Sebenarnya, itu adalah pertanyaan yang ingin kulontarkan, namun kuurungkan melihat ekspresinya yang tampak selalu gelap saat berada di sekitarku.

Kata eyang, kalau orang yang selalu berwajah masam saat bertemu pandang dengan orang lain, itu tandanya orang itu tak mau menyapa. Pangus, menurut istilah orang Jawa.

“Bimbingan mulai Rabu besok sepulang sekolah. Di tempat ini. Ngerti?” tegasnya yang membuatku mengedipkan mata refleks karena terkejut.

Apa katanya tadi? Bimbingan? Ternyata Pak Ahmad sudah berhasil membujuknya ya? Sepertinya iya, karena lelaki ini mau repot-repot menghampiriku di perpustakaan.

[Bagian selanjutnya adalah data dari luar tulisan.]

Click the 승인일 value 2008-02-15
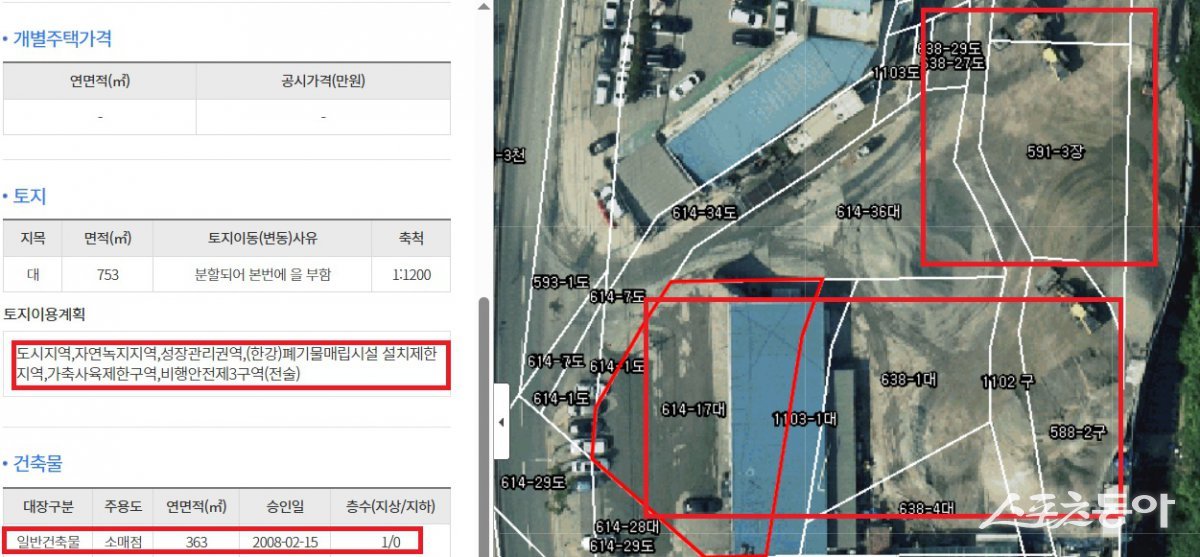The image size is (1200, 557). [272, 542]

Aku mengangguk cepat. Enggan berkomentar lebih lanjut. Sudah bagus ia mau membantuku, jadi jangan neko-neko. Cukup menerima dan menurut saja.

“Jangan telat. Telat lima belas detik, gue pulang.” Peringatnya yang membuatku langsung melongo.

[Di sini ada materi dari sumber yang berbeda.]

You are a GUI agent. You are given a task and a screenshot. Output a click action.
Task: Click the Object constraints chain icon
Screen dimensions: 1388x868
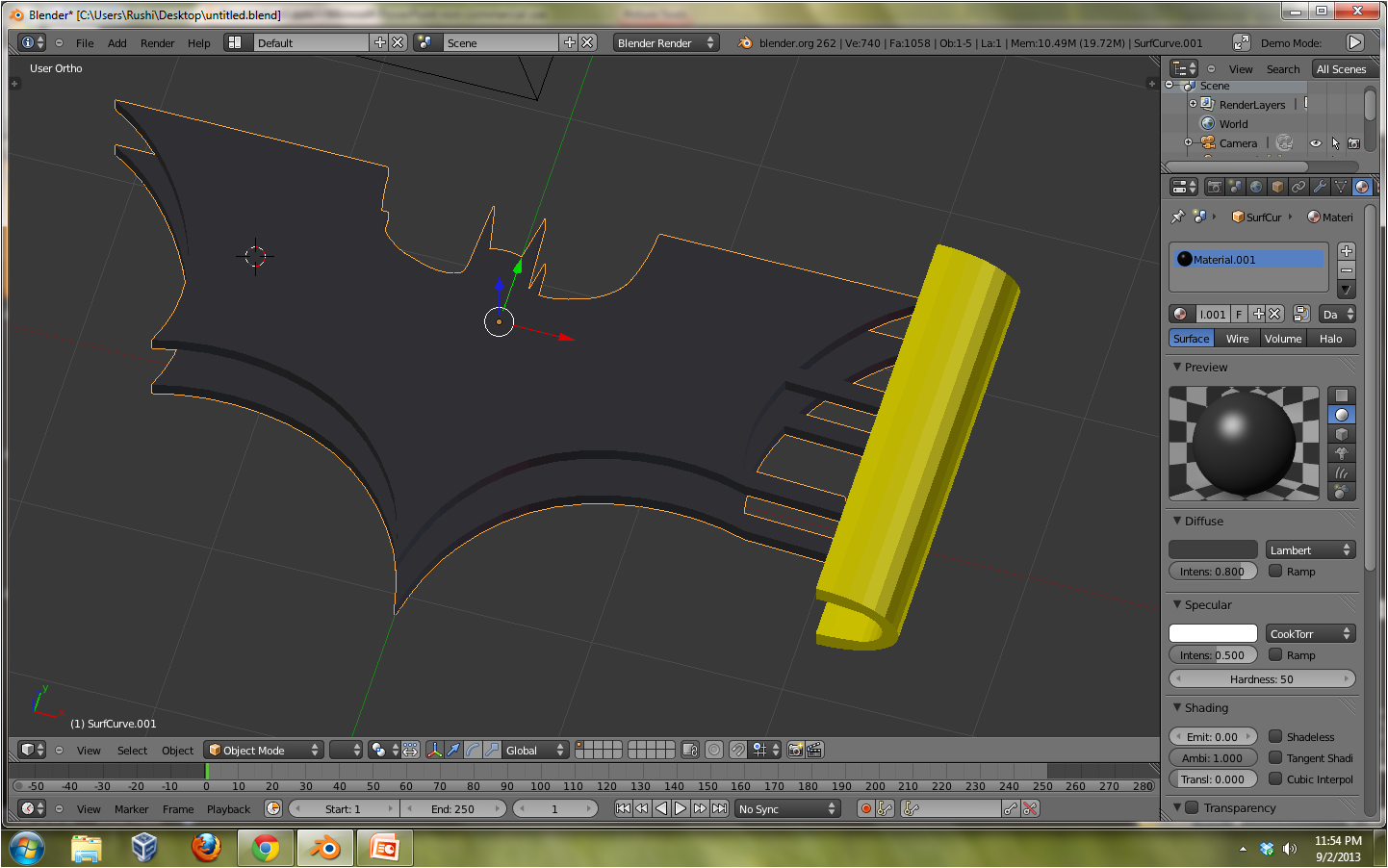[x=1298, y=187]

Apa kakak kelas satu ini belum tahu ya dimana kelasku? Kelasku ja-

“Awas kalo sampe telat!”

Lantas setelahnya ia berlalu pergi begitu saja. Meninggalkanku yang bersiap membuka mulut untuk menyanggah ucapannya.

Aku menggeleng pelan.

Kelasku berada di lantai dua sedangkan perpustakaan berada di lantai enam. Lalu, bagaimana aku bisa sampai dalam waktu lima belas detik begitu kelas usai? Belum lagi dengan tugas piket kelas yang siap menawarkan hukuman jika tidak dilaksanakan.

Aku mengerjap.

Adis… Adis… Ini benar-benar bukan sekedar ujian yang berat. Tapi lebih pantas disebut malapetaka.

Eyang, piye niki?

_._._._._

Satu…

Dua…

Tiga…

Empat…

Lima…

En-

Sreeett

Aku terkejut saat seseorang menarik tas ransel yang kugendong di punggungku secara tiba-tiba. Aku menoleh kesal, bersiap akan menyemprot siapa saja yang menggangguku di waktu yang tidak tepat seperti sekarang.

“Gue minta maaf.”

Lelaki ini entah kerasukan apa, mencegatku dan mengatakan ‘maaf’?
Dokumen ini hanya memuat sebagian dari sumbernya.